- [TASK DIRECTIONS]
Reproduce the records below exactly, with nothing altered.

- [EXTRACTED RECORDS]
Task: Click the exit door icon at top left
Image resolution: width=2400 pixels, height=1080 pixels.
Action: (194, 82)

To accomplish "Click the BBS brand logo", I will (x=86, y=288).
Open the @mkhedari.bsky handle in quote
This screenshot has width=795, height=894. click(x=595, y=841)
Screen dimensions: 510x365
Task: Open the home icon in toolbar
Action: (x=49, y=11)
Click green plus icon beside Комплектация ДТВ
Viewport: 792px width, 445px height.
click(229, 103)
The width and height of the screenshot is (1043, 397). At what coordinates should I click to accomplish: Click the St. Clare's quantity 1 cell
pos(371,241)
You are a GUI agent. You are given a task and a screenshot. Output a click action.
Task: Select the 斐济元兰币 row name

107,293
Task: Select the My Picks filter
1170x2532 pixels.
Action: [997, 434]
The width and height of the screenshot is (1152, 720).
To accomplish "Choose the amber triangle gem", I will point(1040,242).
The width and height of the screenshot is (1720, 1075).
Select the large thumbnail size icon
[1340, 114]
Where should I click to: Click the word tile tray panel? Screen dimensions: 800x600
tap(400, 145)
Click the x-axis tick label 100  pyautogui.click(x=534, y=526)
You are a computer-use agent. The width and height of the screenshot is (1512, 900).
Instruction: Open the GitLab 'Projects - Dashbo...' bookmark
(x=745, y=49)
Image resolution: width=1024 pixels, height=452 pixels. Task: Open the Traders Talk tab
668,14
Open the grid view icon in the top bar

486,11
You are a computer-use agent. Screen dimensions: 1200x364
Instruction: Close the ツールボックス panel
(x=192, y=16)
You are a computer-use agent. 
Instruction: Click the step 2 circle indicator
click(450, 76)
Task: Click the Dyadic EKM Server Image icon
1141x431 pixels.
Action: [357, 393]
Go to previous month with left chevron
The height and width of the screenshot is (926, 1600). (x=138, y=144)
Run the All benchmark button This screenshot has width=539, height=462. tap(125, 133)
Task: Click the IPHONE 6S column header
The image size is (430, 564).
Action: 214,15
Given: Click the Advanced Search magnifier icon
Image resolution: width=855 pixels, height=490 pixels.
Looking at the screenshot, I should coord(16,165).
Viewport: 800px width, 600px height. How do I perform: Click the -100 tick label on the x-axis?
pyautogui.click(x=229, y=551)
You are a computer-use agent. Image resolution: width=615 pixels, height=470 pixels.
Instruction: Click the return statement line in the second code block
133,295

- [EXERCISE ANSWER]
Task: Click the exit door icon at top left
Image resolution: width=2400 pixels, height=1080 pixels.
Action: (194, 82)

To accomplish "Click the BBS brand logo", I will (x=86, y=288).
Open the @mkhedari.bsky handle in quote
This screenshot has width=795, height=894. click(x=595, y=841)
Screen dimensions: 510x365
Task: Open the home icon in toolbar
Action: (x=49, y=11)
Click green plus icon beside Комплектация ДТВ
Viewport: 792px width, 445px height.
click(229, 103)
The width and height of the screenshot is (1043, 397). At what coordinates should I click to accomplish: Click the St. Clare's quantity 1 cell
pos(371,241)
You are a GUI agent. You are given a task and a screenshot. Output a click action.
Task: Select the 斐济元兰币 row name

107,293
Task: Select the My Picks filter
1170x2532 pixels.
Action: [997, 434]
The width and height of the screenshot is (1152, 720).
To accomplish "Choose the amber triangle gem", I will point(1040,242).
The width and height of the screenshot is (1720, 1075).
Select the large thumbnail size icon
[1340, 114]
Where should I click to: Click the word tile tray panel? Screen dimensions: 800x600
tap(400, 145)
Click the x-axis tick label 100  pyautogui.click(x=534, y=526)
You are a computer-use agent. The width and height of the screenshot is (1512, 900).
Instruction: Open the GitLab 'Projects - Dashbo...' bookmark
(x=745, y=49)
Image resolution: width=1024 pixels, height=452 pixels. Task: Open the Traders Talk tab
668,14
Open the grid view icon in the top bar

486,11
You are a computer-use agent. Screen dimensions: 1200x364
Instruction: Close the ツールボックス panel
(x=192, y=16)
You are a computer-use agent. 
Instruction: Click the step 2 circle indicator
click(450, 76)
Task: Click the Dyadic EKM Server Image icon
1141x431 pixels.
Action: [357, 393]
Go to previous month with left chevron
The height and width of the screenshot is (926, 1600). (x=138, y=144)
Run the All benchmark button This screenshot has width=539, height=462. tap(125, 133)
Task: Click the IPHONE 6S column header
The image size is (430, 564).
Action: 214,15
Given: Click the Advanced Search magnifier icon
Image resolution: width=855 pixels, height=490 pixels.
Looking at the screenshot, I should coord(16,165).
Viewport: 800px width, 600px height. How do I perform: Click the -100 tick label on the x-axis?
pyautogui.click(x=229, y=551)
You are a computer-use agent. Image resolution: width=615 pixels, height=470 pixels.
Instruction: Click the return statement line in the second code block
133,295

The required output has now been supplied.